The videos were sent during National Epilepsy Awareness Month, a period of time when, according to the foundation, the largest number of people with epilepsy were likely to be keeping tabs on the account. For about 3% of people with epilepsy, exposure to flashing lights at certain intensities or certain visual patterns can trigger seizures.
“These attacks are no different than a person carrying a strobe light into a convention of people with epilepsy and seizures, with the intention of inducing seizures and thereby causing significant harm to the participants,” said Allison Nichol, director of legal advocacy for the Epilepsy Foundation, in a release. “The fact that these attacks came during National Epilepsy Awareness Month only highlights their reprehensible nature.”
Those behind the attacks did not hack any Twitter account to post the malicious tweets, a foundation spokesperson told CyberScoop. They simply tweeted at the foundation’s followers on Twitter with GIFs or videos flashing and strobe lights.

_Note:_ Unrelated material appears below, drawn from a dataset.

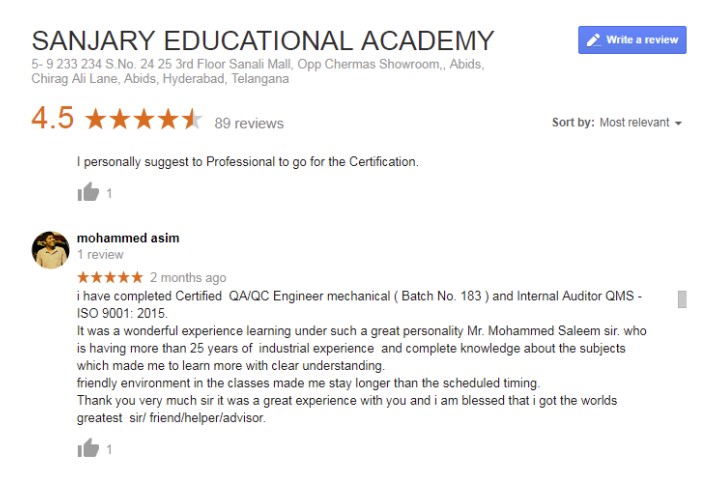Click the half-filled fifth star in the overall rating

The foundation doesn’t know who is behind the attacks and told CyberScoop law enforcement is investigating the matter. The FBI did not immediately return request for comment.
While this kind of activity may not bear the hallmarks of a cyberattack, which can trick users into clicking malicious links or knock a website offline by flooding it with junk traffic, this attack shows that platforms can have even their normal functions weaponized in order to cause physical harm.

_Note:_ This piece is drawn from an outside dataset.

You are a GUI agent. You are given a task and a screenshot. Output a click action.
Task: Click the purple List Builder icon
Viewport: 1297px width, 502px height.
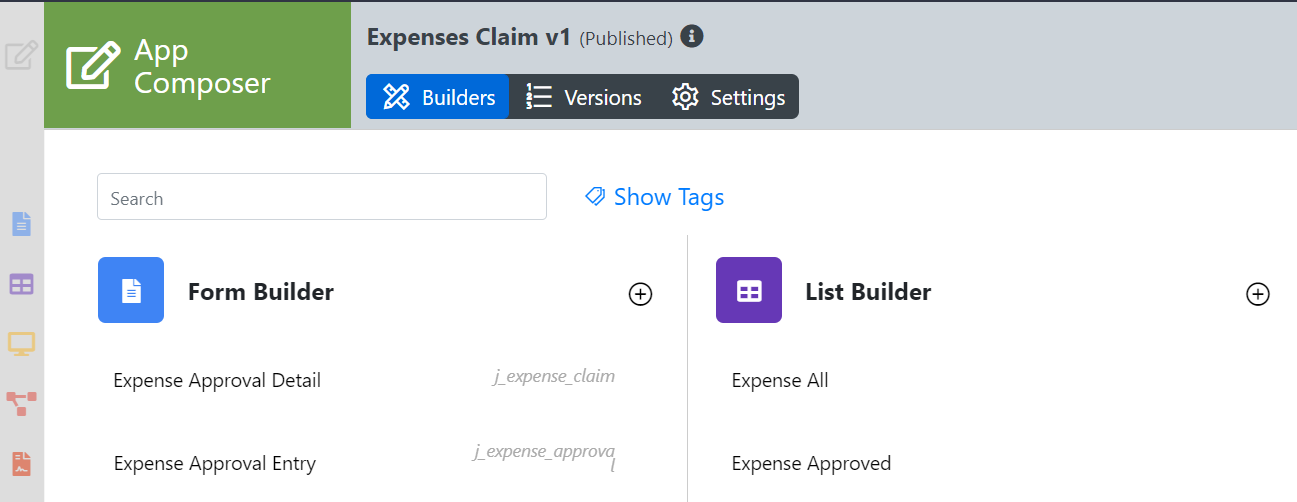click(x=749, y=291)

Twitter says it gives users the option of preventing media from autoplaying in their timelines, as well as preventing any GIFs from appearing when someone searches for “seizure” in GIF search.

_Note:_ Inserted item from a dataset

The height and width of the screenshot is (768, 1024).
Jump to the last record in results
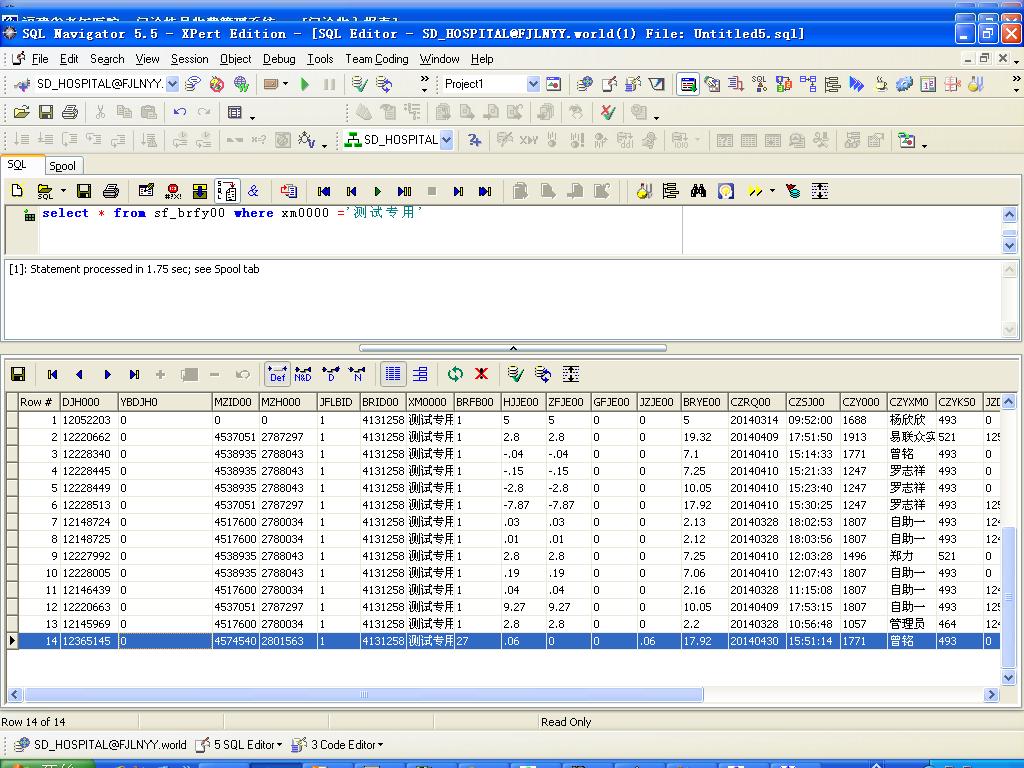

“Additionally, if Twitter determines accounts are dedicated to causing offline harm, they will be permanently suspended. We’re exploring additional options to help protect the people on Twitter from this type of abuse,” a company spokesperson told CyberScoop.
This is not the first time Twitter has been weaponized against people with epilepsy. The FBI charged a Maryland veteran, John Rayne Rivello, with criminal cyberstalking two years ago for sending a strobe light GIF to Kurt Eichenwald, a journalist with epilepsy.
Steven Lieberman, Eichenwald’s attorney, told CyberScoop he sees these kinds of attacks as cyberattacks.
“It’s a cyberattack designed to cause physical harm to an individual,” Lieberman said. “If that person [targeted] is driving or operating equipment or if that person is in a place where they can fall a significant distance, such a seizure is highly likely to be fatal.”
This kind of attack can be one with lasting impact. Lieberman said Eichenwald is still dealing with a degraded quality-of-life due to the incident.
“He still has impaired use of his limbs. He’s subject to falls. He’s unable to hold his goddaughter. He’s unable to drive,” Lieberman said.
It is only recently that these attacks have come to be understood in the legal sense as a physical attack. Last year, Chief U.S. District Judge James Bredar sided with Eichenwald when he determined that because GIFs consist of light, and that light interacts with a person’s eyes, this attack can be deemed as “physical.”
“It’s an incredibly important precedent,” Lieberman told CyberScoop. “Prosecutors will be able to bring cases against people who attack individuals with epilepsy using flashing strobe lights.”
For now, the question of how legally responsible perpetrators are for this kind of abuse remains largely unresolved. Lieberman told CyberScoop that a hearing for Rivello’s criminal case in Texas has been postponed until January and a civil suit Eichenwald has filed against Rivello will likely go to trial next year.